Limitations and Caveats
Every step involved accuracy challenges and more effort than I would want to repeat to catch them. At this moment, bugs still remain, mostly in the categorizations. As a result, the data is good enough for spotting trends, but probably not good enough for citation. Other limitations are by design. The categories we ended up with for industry sectors we more or less evolved into while trying to organize the letters into manageable groupings. In hindsight, a better route probably would have been to apply NAICS codes from the outset–though that might have led to dozens of single-entry categories, which I was hoping to avoid.
Some Findings
The main value from this exercise is the ability to go to the dashboard and filter results in a variety of ways to see what types of groups are commenting and what they are asking for. To give you a flavor, here are a few observations for each filter.
Comment Letter Asks. No surprise, a significant number of the letters (261) sought tariff exclusions as their primary request to enable them as importers to better compete. However, there were more letters than I would have guessed going the other direction—114 in total. Generally, these were organizations pushing for tariffs that would be beneficial to their U.S. operations. A number of commentators used the opportunity to highlight non-tariff trade barriers or other trade affecting dynamics. We categorized most of these asks as “nuanced” given they covered concerns that did not fit cleanly into the for-or-against tariff framing.

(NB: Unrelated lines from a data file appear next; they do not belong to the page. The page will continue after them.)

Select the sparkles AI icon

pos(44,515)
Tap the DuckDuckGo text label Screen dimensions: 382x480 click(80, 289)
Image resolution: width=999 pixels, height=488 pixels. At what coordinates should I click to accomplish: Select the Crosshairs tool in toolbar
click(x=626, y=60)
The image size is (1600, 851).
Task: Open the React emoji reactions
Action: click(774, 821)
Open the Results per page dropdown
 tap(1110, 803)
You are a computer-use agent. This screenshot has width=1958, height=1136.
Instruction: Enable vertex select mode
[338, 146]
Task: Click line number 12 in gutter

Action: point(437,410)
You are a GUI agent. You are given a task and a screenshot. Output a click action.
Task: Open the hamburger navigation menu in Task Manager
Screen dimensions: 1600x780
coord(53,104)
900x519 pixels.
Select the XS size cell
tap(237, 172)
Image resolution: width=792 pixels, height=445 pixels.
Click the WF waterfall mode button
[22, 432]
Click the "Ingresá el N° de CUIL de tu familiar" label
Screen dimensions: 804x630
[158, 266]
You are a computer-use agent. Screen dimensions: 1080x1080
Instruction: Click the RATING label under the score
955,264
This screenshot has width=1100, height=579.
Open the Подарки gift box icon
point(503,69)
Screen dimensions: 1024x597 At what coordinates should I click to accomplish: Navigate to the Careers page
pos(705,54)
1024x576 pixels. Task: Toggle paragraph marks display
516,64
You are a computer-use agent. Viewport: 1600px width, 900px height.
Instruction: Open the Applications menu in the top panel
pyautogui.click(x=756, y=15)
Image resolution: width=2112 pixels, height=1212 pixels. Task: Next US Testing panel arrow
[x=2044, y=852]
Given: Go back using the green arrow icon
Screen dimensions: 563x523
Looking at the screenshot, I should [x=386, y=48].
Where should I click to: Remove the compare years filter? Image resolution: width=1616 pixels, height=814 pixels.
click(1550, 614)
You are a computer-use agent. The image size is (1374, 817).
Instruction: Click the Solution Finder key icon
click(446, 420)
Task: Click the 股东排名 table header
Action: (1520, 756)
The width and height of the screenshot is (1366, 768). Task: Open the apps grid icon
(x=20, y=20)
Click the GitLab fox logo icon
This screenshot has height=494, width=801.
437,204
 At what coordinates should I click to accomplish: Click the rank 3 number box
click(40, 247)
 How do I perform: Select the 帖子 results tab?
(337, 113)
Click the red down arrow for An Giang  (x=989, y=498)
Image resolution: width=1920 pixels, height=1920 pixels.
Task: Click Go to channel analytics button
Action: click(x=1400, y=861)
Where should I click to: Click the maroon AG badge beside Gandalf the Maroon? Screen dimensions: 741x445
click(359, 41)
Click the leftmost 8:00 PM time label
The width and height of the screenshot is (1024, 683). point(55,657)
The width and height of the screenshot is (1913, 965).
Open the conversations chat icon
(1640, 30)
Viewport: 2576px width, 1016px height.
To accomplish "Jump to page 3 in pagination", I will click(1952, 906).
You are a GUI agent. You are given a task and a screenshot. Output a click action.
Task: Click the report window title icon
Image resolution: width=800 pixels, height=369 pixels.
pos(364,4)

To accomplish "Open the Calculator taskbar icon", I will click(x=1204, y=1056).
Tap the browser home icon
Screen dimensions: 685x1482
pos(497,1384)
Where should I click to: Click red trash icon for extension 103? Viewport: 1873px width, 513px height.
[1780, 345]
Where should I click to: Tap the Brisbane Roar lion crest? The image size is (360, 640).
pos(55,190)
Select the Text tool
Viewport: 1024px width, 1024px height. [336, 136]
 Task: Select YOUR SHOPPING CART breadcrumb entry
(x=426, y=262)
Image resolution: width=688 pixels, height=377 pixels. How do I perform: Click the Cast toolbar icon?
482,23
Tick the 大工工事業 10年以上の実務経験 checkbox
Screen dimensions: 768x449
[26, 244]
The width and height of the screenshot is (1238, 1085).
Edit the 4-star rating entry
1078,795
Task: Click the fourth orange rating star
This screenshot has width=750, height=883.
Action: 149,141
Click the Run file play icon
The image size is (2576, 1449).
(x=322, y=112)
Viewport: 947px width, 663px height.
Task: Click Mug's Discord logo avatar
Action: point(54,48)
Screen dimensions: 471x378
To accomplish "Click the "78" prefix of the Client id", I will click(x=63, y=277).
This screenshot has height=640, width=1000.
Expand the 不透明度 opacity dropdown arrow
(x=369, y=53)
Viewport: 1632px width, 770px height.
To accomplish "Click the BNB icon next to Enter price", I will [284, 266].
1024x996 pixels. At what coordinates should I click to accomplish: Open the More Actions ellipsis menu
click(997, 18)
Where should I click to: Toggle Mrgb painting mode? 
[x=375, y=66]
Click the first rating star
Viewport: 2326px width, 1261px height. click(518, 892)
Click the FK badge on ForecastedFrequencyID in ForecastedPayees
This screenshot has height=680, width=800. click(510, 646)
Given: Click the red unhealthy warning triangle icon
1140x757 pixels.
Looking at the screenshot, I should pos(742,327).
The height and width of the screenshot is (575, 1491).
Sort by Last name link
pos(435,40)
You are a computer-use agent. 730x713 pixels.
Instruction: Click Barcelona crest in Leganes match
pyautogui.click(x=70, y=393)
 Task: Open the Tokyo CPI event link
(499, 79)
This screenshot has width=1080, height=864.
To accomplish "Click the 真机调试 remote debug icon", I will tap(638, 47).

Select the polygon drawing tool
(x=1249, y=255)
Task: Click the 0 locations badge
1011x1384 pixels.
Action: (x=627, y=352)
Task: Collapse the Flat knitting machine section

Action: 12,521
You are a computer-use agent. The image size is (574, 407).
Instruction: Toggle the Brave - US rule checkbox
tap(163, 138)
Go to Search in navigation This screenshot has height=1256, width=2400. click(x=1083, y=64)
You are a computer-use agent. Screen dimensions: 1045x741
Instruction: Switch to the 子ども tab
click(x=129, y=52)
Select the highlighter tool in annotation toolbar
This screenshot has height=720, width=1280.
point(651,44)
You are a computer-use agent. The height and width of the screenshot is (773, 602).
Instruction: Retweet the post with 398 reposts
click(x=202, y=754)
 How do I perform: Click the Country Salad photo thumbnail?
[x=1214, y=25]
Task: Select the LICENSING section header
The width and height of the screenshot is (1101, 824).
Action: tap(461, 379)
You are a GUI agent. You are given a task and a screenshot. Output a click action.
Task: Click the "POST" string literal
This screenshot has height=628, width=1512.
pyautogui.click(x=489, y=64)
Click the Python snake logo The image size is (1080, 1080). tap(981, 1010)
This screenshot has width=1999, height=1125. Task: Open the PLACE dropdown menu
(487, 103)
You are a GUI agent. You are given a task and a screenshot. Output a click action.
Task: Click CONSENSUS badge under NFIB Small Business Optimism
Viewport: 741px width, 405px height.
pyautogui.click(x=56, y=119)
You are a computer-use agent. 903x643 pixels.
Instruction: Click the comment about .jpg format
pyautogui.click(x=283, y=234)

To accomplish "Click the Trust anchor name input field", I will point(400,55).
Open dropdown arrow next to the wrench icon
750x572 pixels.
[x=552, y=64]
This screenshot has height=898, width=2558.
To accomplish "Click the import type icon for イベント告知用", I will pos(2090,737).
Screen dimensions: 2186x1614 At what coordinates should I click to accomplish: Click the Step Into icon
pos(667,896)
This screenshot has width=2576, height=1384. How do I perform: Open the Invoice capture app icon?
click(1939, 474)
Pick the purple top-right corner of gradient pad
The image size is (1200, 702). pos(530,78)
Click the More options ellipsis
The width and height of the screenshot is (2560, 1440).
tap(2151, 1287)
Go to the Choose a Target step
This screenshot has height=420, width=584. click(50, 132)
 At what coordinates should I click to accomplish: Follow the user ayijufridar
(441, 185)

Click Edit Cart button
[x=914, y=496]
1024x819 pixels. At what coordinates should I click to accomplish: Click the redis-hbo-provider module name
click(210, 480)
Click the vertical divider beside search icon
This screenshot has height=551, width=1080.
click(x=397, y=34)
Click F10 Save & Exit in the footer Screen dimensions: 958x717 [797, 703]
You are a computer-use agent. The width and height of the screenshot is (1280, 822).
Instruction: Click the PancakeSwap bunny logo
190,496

Who Filed. Individual corporations filed the bulk (305) of the submissions, followed by trade associations (200). NGOs and think tanks accounted for 60. Submissions also came from foreign governmental entities (11) and labor unions (7), with 50 falling into an “other” bucket.
Targeted Countries. In terms of countries that were the subject of the comment letters, China came up the most (in 235 letters). Outside of China, the EU and India were the only economies to feature in over 100 letters. Mexico (80), Vietnam (73), Japan (48) and Taiwan (45) round out the rest of most-mentioned jurisdictions.
Most Represented Industries. As expected, heavy manufacturing interests (industrial equipment, automotive, chemicals) represent the bulk of the comment letters. However, other sectors were also quite active. Our transportation/logistics category included 35 letters, and semiconductors and electronics category involved 24 letters. We counted 23 medical and pharmaceuticals related letters and 21 for textiles & apparel. Interestingly, 13 letters landed in our arts & antiques category, 15 in dairy & cheese and 12 in bicycles, motorcycles & e-bikes. These are high numbers for niche areas and demonstrate more sophisticated supply chain dynamics than might be expected.
Parting Thoughts
Overall, I’m pleased with the results and the capability of the dynamic dashboard. The lack of full confidence in the accuracy is not a small drawback. However, it’s not so large a database that flaws are hidden, which means there is still good utility for those who are a little forgiving when they notice some mis-categorizations.